Our studied loci indicated a high degree of polymorphism (PIC > 0.5), and can be successfully used to study the population genetic structures of A. spiniferus and other closely related whitefly species. The 10 loci still deviated from HardyWeinberg equilibrium when another 48 female whiteflies were tested, although we avoided the influence factor of reproduction (Table 2), which was consistent with the findings of Kobmoo et al. (2009), who found that 4 out of 10 loci in Ceratosolen fusciceps Mayr (Hymenoptera: Agaonidae) deviated from the Hardy-Weinberg equilibrium (HWE), and the global test of deviation from the HWE equilibrium was significant (P < 0.01) even when only females were tested. This deviation occurred because the involved individuals were indeed inbreeding. It is important to note that the HWE test is a low power statistical test to identify genotyping errors (Leal 2005). Thus, the reasons for deviating from the HWE by A. spiniferus may be due to other factors such as mutation, natural selection, small population size (genetic drift and population bottle necks) or presence of population substructures including Wahlund's effect ( http://www.dorak.info/genetics/popgen.html). Specifically, Martins et al. (2012) reported that 11 of the 15 microsatellite loci in Planococcus citri (Hemiptera: Pseudococcidae) significantly deviated from the HWE, probably due to data structuring, since individuals from 2 significantly distant geographic areas were used. Probably this is a potential factor affecting the HWE for A. spiniferus, since we used 48 females from Jiangsu (N 32.41° E 119.42°) and Sichuan (N 30.57° E 104.07°) provinces for testing. Moreover, small population size results in random sampling errors as well as unpredictable genotype frequencies; and in small populations, departure from expected genotype frequencies occurs more easily. Probably this is another factor because we used 60 samples from 6 provinces (10 from each location) in the beginning.
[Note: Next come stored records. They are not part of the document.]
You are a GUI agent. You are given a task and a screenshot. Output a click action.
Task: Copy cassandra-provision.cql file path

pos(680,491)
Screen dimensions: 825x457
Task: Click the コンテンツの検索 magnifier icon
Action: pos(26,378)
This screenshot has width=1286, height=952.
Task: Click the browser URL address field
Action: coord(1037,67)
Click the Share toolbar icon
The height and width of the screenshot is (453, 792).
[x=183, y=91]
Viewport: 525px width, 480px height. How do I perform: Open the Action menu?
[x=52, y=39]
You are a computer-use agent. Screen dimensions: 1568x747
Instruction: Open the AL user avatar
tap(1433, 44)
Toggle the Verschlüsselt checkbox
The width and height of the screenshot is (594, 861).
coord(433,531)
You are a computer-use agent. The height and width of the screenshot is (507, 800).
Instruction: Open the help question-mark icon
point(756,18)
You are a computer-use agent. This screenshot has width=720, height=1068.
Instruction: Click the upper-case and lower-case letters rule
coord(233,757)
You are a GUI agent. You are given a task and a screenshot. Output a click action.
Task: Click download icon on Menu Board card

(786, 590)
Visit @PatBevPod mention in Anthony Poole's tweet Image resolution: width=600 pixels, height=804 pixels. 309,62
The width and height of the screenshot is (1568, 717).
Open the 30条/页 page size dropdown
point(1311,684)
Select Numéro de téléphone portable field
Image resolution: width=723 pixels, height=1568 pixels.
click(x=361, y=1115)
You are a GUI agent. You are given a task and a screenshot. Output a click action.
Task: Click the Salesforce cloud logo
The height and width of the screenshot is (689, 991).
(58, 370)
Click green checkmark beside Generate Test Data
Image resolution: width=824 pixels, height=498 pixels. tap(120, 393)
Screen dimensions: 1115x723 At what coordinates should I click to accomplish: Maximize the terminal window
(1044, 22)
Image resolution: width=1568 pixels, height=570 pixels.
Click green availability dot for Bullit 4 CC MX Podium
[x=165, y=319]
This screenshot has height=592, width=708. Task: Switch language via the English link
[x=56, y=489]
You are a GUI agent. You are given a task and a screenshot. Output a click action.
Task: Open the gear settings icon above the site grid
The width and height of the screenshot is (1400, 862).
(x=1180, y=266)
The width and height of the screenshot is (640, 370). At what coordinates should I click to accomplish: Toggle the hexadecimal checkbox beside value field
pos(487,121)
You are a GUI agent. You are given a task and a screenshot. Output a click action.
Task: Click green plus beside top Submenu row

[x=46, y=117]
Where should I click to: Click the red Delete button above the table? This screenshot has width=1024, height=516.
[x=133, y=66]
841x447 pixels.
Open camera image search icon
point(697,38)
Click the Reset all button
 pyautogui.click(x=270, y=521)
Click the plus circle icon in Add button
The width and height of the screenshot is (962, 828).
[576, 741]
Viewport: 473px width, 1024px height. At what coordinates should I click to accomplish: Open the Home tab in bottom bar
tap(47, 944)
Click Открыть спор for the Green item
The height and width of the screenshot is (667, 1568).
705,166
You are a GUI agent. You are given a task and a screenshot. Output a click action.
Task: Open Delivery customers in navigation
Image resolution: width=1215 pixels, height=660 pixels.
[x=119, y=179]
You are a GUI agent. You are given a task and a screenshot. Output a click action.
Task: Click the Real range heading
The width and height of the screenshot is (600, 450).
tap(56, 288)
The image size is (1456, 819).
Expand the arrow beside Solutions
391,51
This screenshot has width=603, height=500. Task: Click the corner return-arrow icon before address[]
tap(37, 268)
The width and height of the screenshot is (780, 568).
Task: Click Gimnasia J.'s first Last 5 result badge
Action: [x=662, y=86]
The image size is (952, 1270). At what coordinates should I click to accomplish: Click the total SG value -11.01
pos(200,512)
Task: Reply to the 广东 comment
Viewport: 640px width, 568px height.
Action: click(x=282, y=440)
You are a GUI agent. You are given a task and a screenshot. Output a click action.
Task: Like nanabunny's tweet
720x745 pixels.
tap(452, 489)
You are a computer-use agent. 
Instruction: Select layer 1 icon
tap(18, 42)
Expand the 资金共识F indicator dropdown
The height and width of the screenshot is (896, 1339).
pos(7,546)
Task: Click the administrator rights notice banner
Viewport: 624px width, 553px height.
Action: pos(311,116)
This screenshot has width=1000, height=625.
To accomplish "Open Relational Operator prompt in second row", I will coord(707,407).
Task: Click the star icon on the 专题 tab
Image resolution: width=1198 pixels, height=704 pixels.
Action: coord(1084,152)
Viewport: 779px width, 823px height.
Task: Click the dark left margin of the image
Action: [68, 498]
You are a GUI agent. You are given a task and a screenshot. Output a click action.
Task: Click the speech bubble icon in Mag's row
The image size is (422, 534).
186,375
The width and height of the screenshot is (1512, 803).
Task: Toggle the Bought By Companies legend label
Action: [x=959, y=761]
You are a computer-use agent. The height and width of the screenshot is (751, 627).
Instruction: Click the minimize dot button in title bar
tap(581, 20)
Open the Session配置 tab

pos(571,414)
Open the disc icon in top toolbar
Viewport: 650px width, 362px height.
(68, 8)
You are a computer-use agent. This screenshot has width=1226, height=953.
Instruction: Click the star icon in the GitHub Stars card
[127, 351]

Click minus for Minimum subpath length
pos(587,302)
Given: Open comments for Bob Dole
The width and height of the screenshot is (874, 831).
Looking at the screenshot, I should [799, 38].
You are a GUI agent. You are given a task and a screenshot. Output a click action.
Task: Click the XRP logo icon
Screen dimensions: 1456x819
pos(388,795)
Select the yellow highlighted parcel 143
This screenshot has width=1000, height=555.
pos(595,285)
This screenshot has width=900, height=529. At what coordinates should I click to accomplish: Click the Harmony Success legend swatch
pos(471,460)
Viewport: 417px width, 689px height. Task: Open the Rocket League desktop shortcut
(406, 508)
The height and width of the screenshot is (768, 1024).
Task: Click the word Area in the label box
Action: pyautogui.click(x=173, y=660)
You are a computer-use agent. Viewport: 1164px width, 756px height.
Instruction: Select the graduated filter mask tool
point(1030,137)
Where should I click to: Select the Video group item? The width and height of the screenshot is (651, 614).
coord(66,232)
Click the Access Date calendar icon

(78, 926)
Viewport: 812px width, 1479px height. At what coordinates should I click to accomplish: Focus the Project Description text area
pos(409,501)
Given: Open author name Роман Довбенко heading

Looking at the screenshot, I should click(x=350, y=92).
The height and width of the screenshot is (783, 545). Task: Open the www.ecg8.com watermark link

Furthermore, as mentioned above, a very high mutation rate in the population (typical mutation rates are < 10–4 per generation) and selection of one or a combination of genotypes (Ineichen & Batschelet 1975) also could violate the HWE. Clearly, further population genetic structure studies are urgently needed to assess these hypotheses.

Table 1.

Characteristics of polymorphic microsatellite loci of Aleurocanthus Spiniferus from 60 individuals collected from tea plants in 6 Provinces (Shandong, Jiangsu, Zhejiang, Hunan, Guizhou, and Yunnan) in China.

Table 2.

Characteristics of polymorphic micresatellite loci for Aleurocanthus spiniferus from 48 female individuals from tea plant s in Jiangsu and Sichuan provinces.

Table 3.

Results of cross-species amplification tests involving DNA samples from 10 individuals of each of 5 closely related whitefly species.

Our results may also provide new insights about the reproductive mechanism of A. spiniferus. Since few individuals engaged in arrhenotokous reproduction, the reproductive strategies of this insect may not significantly affect HardyWeinberg equilibrium of the loci studied.

Microsatellites are particularly reliable for studying recent biological invasions (Zygouridis et al. 2009) and are a powerful means to detect the origin and invasion route of exotic insect species (Fonseca et al. 2010). Our cross-species amplification results indicated that the 10 microsatellite polymorphic loci may possess high versatility, and can be used to study gene flow, genetic diversity and population genetic structure of related whitefly species. Meanwhile, this information will facilitate the selection of molecular markers for B. tabaci, a controversial invasive species worldwide. Overall, these microsatellite markers show suitable resolution to meet our needs in subsequent studies and to give us insights into the genetic variability, gene flow and the mating system of whitefly species.